WORK INSTRUCTION: Word for word, restate the entries below from their first line through the line that contains "has width=625, height=469.".

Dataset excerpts
------------------------------------------------------------

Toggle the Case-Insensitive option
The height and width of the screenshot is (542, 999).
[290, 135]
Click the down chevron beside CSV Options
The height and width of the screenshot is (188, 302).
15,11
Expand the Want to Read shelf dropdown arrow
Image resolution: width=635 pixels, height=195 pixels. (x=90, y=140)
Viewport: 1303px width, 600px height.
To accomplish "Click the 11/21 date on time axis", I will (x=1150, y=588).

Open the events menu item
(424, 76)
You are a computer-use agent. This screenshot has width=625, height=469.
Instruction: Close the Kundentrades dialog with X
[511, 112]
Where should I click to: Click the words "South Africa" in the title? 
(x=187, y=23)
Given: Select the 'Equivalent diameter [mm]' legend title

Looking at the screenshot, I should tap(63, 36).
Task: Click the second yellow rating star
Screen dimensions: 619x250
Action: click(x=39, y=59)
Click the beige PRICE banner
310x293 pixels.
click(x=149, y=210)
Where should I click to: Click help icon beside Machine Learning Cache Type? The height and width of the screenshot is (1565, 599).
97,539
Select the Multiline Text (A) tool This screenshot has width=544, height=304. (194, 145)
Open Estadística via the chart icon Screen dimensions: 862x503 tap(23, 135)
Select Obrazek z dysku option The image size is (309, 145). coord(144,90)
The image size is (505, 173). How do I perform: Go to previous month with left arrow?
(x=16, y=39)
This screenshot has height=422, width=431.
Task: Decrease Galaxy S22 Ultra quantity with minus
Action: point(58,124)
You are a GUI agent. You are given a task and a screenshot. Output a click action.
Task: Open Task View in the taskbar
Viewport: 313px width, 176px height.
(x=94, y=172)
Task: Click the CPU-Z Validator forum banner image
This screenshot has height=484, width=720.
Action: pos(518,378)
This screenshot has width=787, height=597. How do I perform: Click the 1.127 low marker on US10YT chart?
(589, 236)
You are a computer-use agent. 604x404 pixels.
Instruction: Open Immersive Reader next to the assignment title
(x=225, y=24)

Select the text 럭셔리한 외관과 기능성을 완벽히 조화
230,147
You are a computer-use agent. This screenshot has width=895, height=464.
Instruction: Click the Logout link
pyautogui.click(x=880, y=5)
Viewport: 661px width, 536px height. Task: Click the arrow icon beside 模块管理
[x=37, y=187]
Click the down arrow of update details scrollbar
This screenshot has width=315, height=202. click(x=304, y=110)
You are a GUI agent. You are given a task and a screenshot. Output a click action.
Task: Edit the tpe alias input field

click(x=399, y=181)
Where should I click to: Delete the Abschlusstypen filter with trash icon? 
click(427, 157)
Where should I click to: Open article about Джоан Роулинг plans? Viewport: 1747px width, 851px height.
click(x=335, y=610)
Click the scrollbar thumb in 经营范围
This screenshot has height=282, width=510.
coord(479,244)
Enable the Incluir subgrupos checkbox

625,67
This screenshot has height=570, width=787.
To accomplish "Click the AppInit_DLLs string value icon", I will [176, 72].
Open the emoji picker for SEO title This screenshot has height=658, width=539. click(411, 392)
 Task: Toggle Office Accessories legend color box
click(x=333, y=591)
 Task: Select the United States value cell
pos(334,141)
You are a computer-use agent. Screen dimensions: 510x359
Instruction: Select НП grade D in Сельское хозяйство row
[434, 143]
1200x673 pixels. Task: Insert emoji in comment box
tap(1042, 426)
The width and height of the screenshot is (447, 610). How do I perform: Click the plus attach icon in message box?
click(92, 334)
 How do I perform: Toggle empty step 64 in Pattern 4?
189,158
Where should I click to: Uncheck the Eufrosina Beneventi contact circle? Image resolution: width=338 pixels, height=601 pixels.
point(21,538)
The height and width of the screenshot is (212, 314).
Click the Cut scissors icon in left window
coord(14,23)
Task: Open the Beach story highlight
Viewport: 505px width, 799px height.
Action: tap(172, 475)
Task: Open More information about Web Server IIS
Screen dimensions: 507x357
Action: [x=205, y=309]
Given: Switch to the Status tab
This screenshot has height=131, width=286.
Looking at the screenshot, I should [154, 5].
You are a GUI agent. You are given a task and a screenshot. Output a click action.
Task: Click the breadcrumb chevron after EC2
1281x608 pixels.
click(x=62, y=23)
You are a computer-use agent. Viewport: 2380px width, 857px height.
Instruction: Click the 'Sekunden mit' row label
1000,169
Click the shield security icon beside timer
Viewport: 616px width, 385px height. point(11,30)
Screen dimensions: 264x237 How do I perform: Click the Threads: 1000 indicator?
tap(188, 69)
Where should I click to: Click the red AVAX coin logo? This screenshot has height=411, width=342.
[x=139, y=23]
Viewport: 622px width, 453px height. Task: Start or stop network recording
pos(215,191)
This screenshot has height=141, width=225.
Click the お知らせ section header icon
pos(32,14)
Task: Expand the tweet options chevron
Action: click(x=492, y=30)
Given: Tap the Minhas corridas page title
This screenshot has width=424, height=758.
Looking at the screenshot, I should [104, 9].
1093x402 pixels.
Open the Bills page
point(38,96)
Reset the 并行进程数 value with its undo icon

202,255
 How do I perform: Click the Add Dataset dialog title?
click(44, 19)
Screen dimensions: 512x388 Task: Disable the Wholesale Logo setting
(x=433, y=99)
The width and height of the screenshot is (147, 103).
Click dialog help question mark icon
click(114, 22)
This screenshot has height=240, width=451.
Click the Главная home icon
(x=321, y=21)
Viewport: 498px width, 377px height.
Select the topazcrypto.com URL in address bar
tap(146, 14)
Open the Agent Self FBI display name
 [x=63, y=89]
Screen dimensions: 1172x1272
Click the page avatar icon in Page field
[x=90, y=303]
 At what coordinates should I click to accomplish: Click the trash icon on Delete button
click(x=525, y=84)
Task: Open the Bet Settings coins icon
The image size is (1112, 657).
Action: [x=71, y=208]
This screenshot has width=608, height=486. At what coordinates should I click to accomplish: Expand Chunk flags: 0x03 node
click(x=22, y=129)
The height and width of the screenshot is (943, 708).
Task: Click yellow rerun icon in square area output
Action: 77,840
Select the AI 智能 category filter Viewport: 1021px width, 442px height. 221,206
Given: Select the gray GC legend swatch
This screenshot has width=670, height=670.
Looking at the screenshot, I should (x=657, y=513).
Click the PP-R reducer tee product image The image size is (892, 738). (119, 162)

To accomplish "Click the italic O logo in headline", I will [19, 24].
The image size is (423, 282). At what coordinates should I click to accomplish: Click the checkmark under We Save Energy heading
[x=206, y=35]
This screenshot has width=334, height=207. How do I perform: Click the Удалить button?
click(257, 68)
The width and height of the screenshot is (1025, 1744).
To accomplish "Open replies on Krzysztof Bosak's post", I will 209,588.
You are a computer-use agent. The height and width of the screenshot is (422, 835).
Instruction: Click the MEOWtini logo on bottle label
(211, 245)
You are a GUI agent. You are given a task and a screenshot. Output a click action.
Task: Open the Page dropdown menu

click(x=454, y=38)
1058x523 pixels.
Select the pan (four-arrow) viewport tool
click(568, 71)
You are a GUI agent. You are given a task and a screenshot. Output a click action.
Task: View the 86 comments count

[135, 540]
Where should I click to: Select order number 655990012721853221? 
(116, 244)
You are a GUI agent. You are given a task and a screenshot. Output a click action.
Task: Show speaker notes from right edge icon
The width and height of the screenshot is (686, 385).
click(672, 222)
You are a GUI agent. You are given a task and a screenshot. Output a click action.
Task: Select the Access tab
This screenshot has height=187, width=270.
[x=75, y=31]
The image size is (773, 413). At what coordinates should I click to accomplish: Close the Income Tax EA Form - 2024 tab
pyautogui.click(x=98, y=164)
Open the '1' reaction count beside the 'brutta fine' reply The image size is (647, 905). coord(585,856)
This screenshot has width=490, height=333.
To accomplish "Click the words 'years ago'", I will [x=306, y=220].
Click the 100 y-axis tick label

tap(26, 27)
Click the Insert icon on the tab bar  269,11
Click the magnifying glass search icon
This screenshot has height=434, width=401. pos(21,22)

------------------------------------------------------------

FINISHED EXERCISE:
Toggle the Case-Insensitive option
The height and width of the screenshot is (542, 999).
[290, 135]
Click the down chevron beside CSV Options
The height and width of the screenshot is (188, 302).
15,11
Expand the Want to Read shelf dropdown arrow
Image resolution: width=635 pixels, height=195 pixels. (x=90, y=140)
Viewport: 1303px width, 600px height.
To accomplish "Click the 11/21 date on time axis", I will (x=1150, y=588).

Open the events menu item
(424, 76)
You are a computer-use agent. This screenshot has width=625, height=469.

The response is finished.